→ What to work on: The answer should contain every entry below, copied exactly.

→ Source records:
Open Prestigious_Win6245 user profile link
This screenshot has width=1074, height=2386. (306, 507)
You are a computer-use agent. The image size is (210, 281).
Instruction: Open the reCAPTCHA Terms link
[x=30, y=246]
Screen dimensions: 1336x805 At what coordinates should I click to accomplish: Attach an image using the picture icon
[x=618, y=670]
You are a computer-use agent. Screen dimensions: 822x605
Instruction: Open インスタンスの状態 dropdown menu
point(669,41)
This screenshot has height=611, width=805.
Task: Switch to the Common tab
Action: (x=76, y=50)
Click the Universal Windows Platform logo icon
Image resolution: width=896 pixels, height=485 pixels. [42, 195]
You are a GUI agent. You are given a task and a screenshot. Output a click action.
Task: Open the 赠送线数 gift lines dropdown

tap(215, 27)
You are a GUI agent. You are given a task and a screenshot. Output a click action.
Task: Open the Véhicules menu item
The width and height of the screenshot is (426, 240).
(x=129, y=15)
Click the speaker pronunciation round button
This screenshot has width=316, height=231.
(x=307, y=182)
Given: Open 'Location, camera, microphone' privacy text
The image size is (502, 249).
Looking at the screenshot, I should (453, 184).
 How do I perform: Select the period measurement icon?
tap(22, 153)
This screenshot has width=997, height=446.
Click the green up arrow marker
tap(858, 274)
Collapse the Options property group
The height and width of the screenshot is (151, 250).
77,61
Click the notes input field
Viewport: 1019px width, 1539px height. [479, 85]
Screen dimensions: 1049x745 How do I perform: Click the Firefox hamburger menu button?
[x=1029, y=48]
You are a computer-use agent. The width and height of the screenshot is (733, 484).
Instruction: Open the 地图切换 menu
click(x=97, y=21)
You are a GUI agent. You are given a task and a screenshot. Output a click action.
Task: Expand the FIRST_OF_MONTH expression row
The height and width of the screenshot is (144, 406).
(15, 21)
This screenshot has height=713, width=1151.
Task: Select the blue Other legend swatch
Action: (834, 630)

→ Task result:
Open Prestigious_Win6245 user profile link
This screenshot has width=1074, height=2386. (306, 507)
You are a computer-use agent. The image size is (210, 281).
Instruction: Open the reCAPTCHA Terms link
[x=30, y=246]
Screen dimensions: 1336x805 At what coordinates should I click to accomplish: Attach an image using the picture icon
[x=618, y=670]
You are a computer-use agent. Screen dimensions: 822x605
Instruction: Open インスタンスの状態 dropdown menu
point(669,41)
This screenshot has height=611, width=805.
Task: Switch to the Common tab
Action: (x=76, y=50)
Click the Universal Windows Platform logo icon
Image resolution: width=896 pixels, height=485 pixels. [42, 195]
You are a GUI agent. You are given a task and a screenshot. Output a click action.
Task: Open the 赠送线数 gift lines dropdown

tap(215, 27)
You are a GUI agent. You are given a task and a screenshot. Output a click action.
Task: Open the Véhicules menu item
The width and height of the screenshot is (426, 240).
(x=129, y=15)
Click the speaker pronunciation round button
This screenshot has width=316, height=231.
(x=307, y=182)
Given: Open 'Location, camera, microphone' privacy text
The image size is (502, 249).
Looking at the screenshot, I should (453, 184).
 How do I perform: Select the period measurement icon?
tap(22, 153)
This screenshot has width=997, height=446.
Click the green up arrow marker
tap(858, 274)
Collapse the Options property group
The height and width of the screenshot is (151, 250).
77,61
Click the notes input field
Viewport: 1019px width, 1539px height. [479, 85]
Screen dimensions: 1049x745 How do I perform: Click the Firefox hamburger menu button?
[x=1029, y=48]
You are a computer-use agent. The width and height of the screenshot is (733, 484).
Instruction: Open the 地图切换 menu
click(x=97, y=21)
You are a GUI agent. You are given a task and a screenshot. Output a click action.
Task: Expand the FIRST_OF_MONTH expression row
The height and width of the screenshot is (144, 406).
(15, 21)
This screenshot has height=713, width=1151.
Task: Select the blue Other legend swatch
Action: (834, 630)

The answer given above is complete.